Okay, I lied. It is another one of those conversations.
We've entered into this Bizzar-O-Land of muddled sexual mores, and I can no longer take the Sex = Slut argument. It's really messing up a lot of Young Ladies, some of whom I am related to.
I say "entered" into this weird land, because I feel as though there had been a tiny window of opportunity in the early, pre-AIDS 80s where feminist ideals of female sexuality converged with cultural acceptance of said, and us gals were genuinely empowered about seeking out, and enjoying, lots of sex. Sadly, that time passed far too quickly.
I have had a lot of sex. Some of it was fun. Some of it was really fun. Some of was awful. Some of it was really awful. Some of it was with a known entity, some of it was not.

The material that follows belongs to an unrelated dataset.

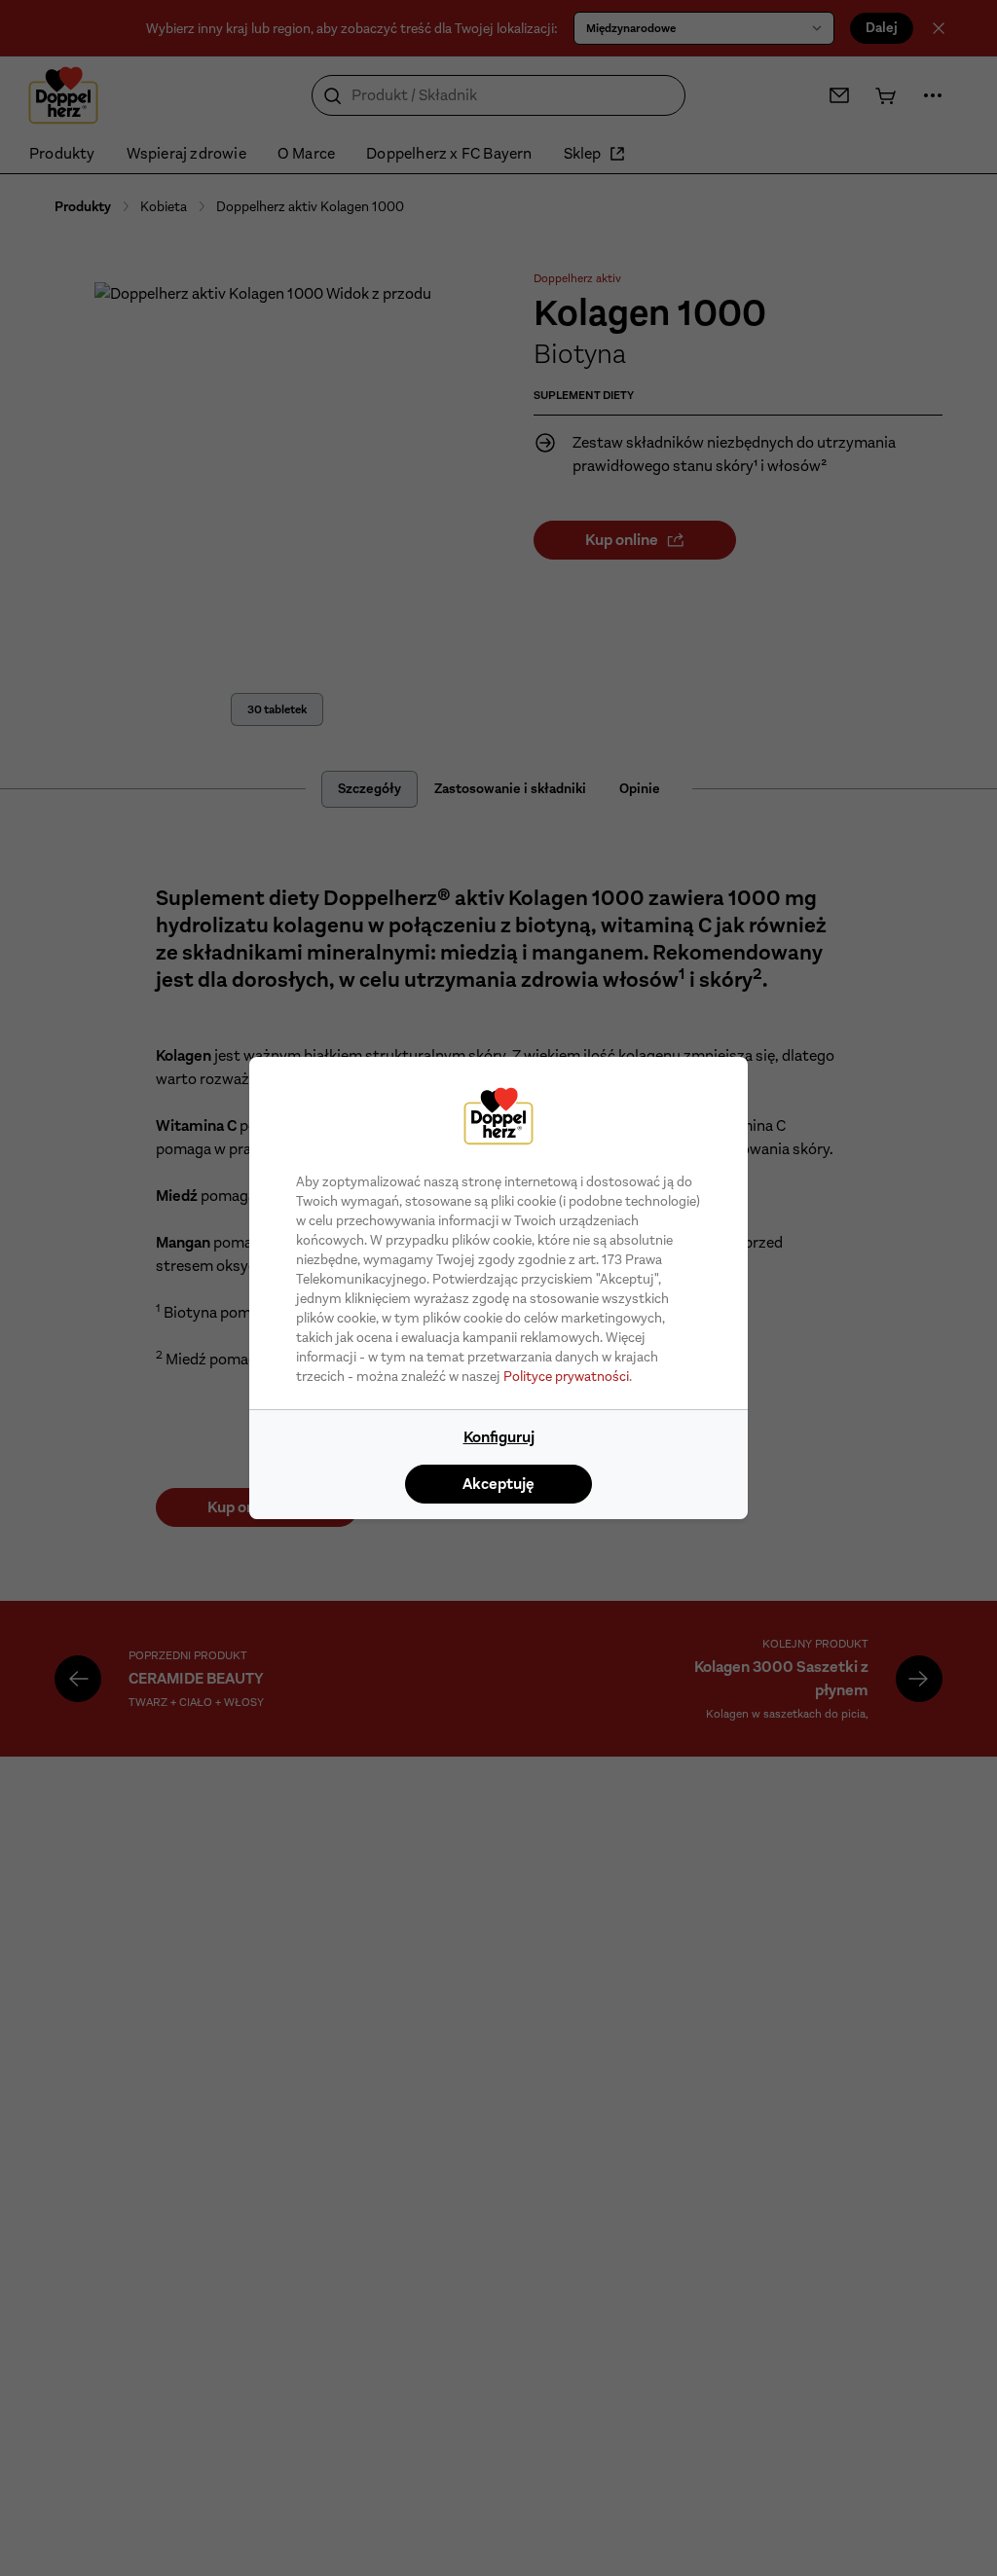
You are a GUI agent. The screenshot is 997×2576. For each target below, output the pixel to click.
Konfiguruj (499, 1437)
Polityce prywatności (566, 1376)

So here's what I have to say on the subject.
Having a lot of sex, on your own terms and by your own choice, does not make you a slut.
I encourage the Younger Ladies to, in the absence of a partner, learn about their bodies and understand what makes that body feel good....sort of like training wheels. After all, you don't just go out there and immediately ride that two-wheeler, do you? So, spend quality "you time" first, Younger Ladies. Then, after figuring it out on your own, have a lot of (safe*) sex!
(*By "safe sex", I mean: condoms always and an additional method such as: foams, suppositories, creams, the Sponge--which is finally coming back again--oral contraceptives, Depo Provera, the ring, the patch, you name it; you've got options, Young Ladies, and barebacking with withdrawal is not one of them.)
Have sex because:
* It's fun.
* It feels good, physically.
* The guy/girl is hot and you want him/her for that night only with no strings attached and don't ever expect to hear from him/her again.
* It can help you learn about what you like and don't like.
* You love the person, and the person loves you right back and it's nice to be intimate with your loved one.
Do not have sex because:
* You think your boy- or girlfriend will leave if you don't.
* You think it will bring you closer. (If you need closeness, just ask for a hug and have an long conversation instead.)
* You think it will make you appear to be smarter/prettier/more important/popular.
* You are depressed and think it will cheer you up.
* You are pressured into doing so.
* You expect that by having sex, you will end up in a relationship with this person.
Yes, there are risks to having a lot of sex. Believe me, I know. However, there are far more risks to labeling and shaming an entire generation of Younger Ladies with the Sex = Slut argument, and by offering that generation yet another double standard about their own healthy, normal, exciting sexuality.